### What is needed
Show every line of the records below that contains the word "Батафсил".

### Data for analysis
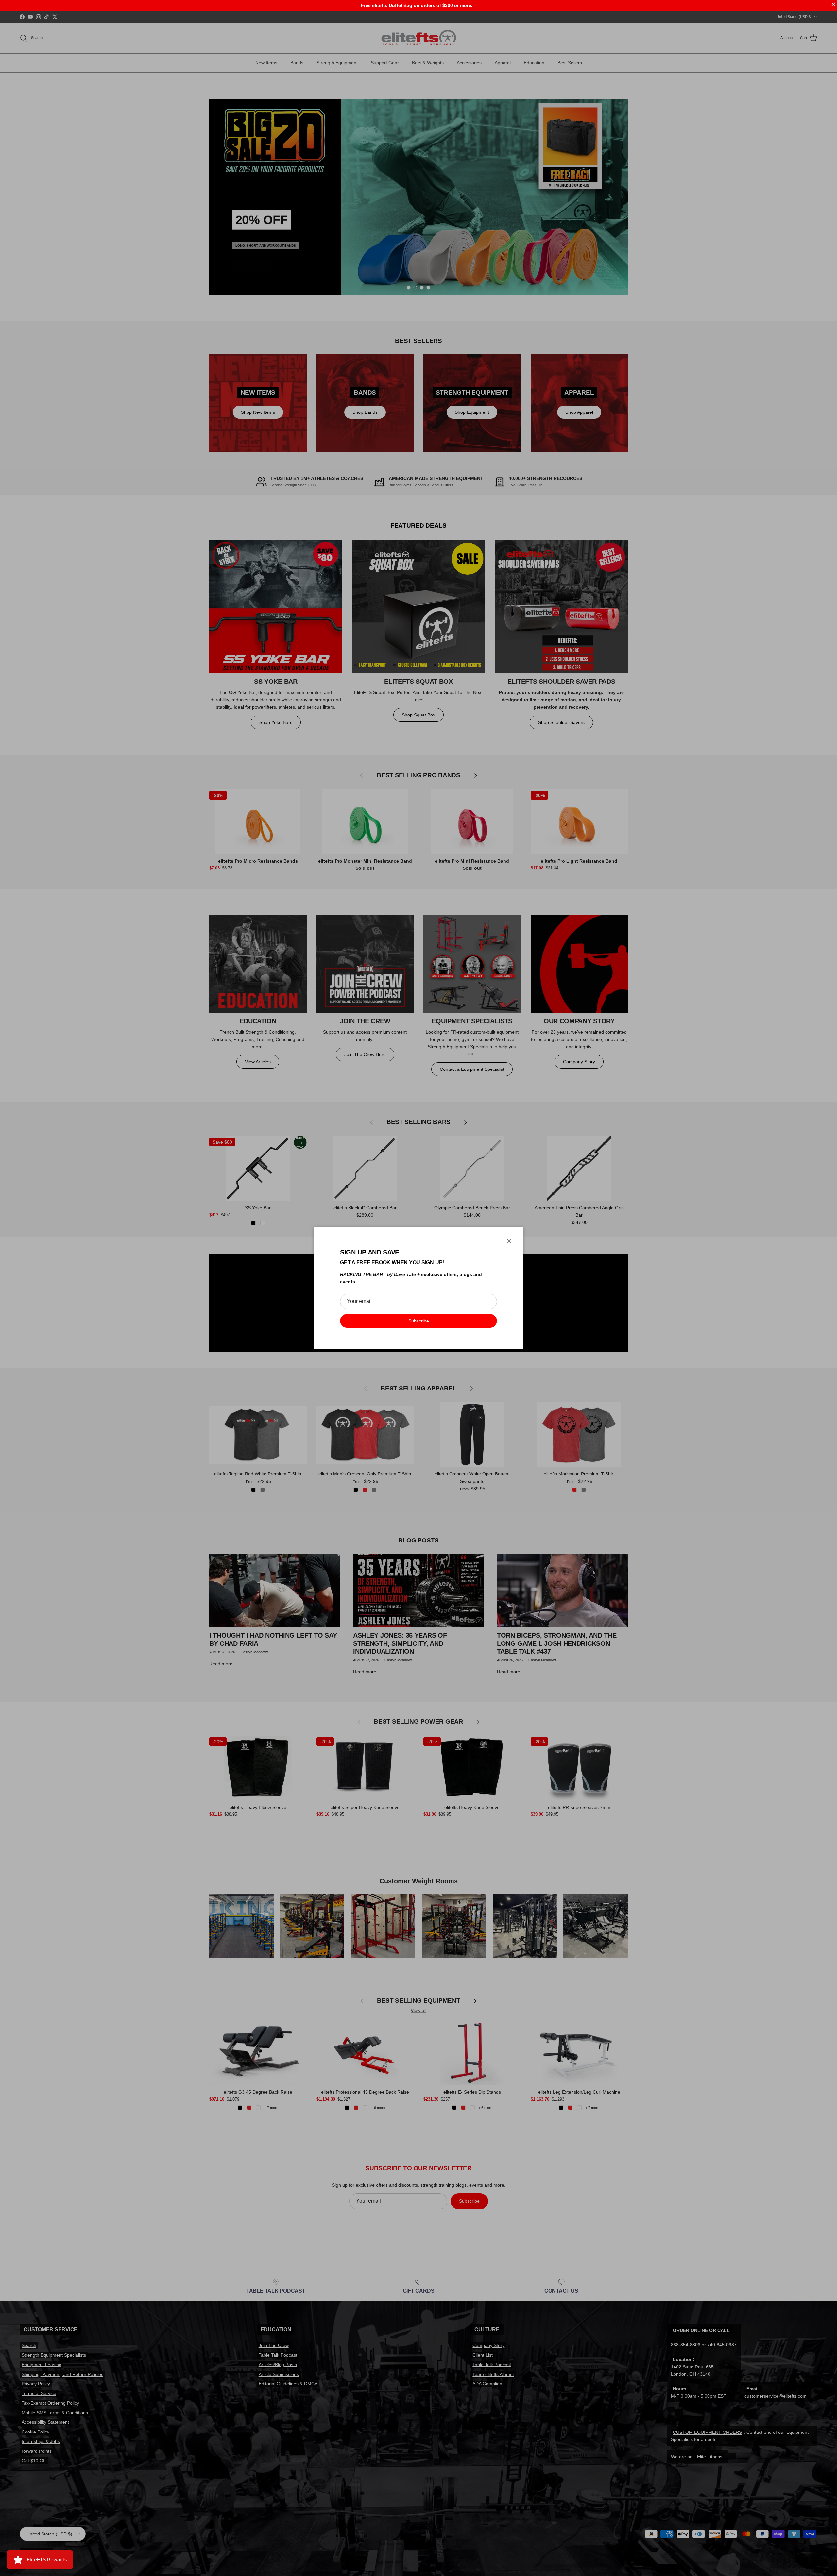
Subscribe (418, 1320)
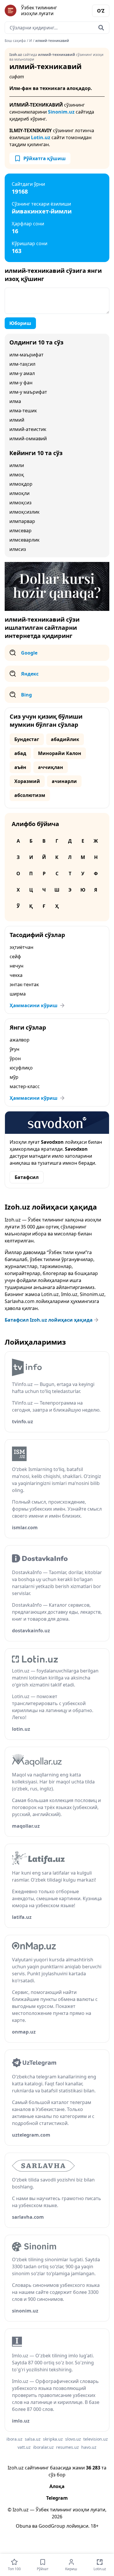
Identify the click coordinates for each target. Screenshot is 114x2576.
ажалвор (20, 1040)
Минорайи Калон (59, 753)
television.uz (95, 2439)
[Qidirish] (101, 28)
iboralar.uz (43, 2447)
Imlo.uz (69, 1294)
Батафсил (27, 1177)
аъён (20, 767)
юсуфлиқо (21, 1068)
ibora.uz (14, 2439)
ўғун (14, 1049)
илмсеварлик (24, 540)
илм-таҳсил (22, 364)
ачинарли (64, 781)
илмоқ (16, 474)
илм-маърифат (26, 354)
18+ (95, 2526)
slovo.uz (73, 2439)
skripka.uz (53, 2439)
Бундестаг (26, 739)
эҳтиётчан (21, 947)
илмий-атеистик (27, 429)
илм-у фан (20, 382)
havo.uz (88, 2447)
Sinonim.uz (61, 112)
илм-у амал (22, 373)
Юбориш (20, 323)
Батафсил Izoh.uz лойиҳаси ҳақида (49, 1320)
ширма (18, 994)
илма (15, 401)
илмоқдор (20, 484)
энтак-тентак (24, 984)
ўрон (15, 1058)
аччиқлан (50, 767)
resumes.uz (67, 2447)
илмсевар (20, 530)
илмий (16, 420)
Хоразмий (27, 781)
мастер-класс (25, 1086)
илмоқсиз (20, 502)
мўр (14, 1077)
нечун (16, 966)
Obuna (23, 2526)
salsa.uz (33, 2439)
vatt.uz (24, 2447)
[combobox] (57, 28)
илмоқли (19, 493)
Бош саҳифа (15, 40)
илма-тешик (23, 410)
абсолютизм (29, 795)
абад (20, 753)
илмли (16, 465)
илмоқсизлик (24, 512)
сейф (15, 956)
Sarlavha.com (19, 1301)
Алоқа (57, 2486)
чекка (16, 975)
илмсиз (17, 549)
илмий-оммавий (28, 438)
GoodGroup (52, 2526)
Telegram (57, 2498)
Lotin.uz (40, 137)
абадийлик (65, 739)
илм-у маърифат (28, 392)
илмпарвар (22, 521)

### Task solution
Батафсил (27, 1177)
Батафсил Izoh.uz лойиҳаси ҳақида (49, 1320)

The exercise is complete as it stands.